─── Material provided
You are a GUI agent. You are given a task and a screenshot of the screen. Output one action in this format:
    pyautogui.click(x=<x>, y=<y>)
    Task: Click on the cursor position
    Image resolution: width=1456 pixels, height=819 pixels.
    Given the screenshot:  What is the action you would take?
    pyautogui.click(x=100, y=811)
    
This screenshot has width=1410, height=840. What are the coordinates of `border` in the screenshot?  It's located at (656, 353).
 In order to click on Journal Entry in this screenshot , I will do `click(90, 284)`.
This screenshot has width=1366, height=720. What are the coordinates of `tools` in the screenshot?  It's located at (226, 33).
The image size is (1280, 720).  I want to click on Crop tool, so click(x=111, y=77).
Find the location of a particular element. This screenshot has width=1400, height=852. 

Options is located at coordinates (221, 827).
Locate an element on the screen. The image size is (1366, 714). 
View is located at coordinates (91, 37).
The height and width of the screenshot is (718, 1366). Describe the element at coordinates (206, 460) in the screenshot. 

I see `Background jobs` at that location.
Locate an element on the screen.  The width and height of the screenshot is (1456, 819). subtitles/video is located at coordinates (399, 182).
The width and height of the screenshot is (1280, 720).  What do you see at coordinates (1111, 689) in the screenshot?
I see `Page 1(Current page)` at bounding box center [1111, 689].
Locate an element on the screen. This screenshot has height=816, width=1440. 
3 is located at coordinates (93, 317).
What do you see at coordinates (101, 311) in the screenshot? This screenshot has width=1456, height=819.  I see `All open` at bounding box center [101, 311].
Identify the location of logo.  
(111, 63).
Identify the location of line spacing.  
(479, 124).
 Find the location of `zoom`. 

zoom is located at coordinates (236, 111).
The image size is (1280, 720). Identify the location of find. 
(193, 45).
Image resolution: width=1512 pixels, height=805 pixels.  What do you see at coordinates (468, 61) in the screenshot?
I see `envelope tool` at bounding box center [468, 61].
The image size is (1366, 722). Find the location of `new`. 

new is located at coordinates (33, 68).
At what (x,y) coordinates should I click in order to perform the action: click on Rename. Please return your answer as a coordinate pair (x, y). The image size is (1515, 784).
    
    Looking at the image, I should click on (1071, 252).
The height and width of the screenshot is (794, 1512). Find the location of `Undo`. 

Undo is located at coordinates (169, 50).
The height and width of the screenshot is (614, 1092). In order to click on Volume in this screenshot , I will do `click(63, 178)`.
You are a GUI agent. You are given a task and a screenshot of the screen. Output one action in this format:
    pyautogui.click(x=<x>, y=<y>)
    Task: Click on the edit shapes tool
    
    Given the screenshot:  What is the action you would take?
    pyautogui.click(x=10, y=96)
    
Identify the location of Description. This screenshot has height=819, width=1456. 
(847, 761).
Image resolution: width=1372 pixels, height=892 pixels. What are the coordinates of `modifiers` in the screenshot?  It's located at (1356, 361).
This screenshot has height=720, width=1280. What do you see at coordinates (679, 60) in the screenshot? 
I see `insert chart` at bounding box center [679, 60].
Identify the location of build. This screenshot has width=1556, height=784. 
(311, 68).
──────
Task brief - List every line of the material above that contains the string "Identify", matching case exactly.

Exercise result -
Identify the location of logo.  
Identify the location of line spacing.  
The image size is (1280, 720). Identify the location of find. 
Identify the location of Description. This screenshot has height=819, width=1456. 
Identify the location of build. This screenshot has width=1556, height=784. 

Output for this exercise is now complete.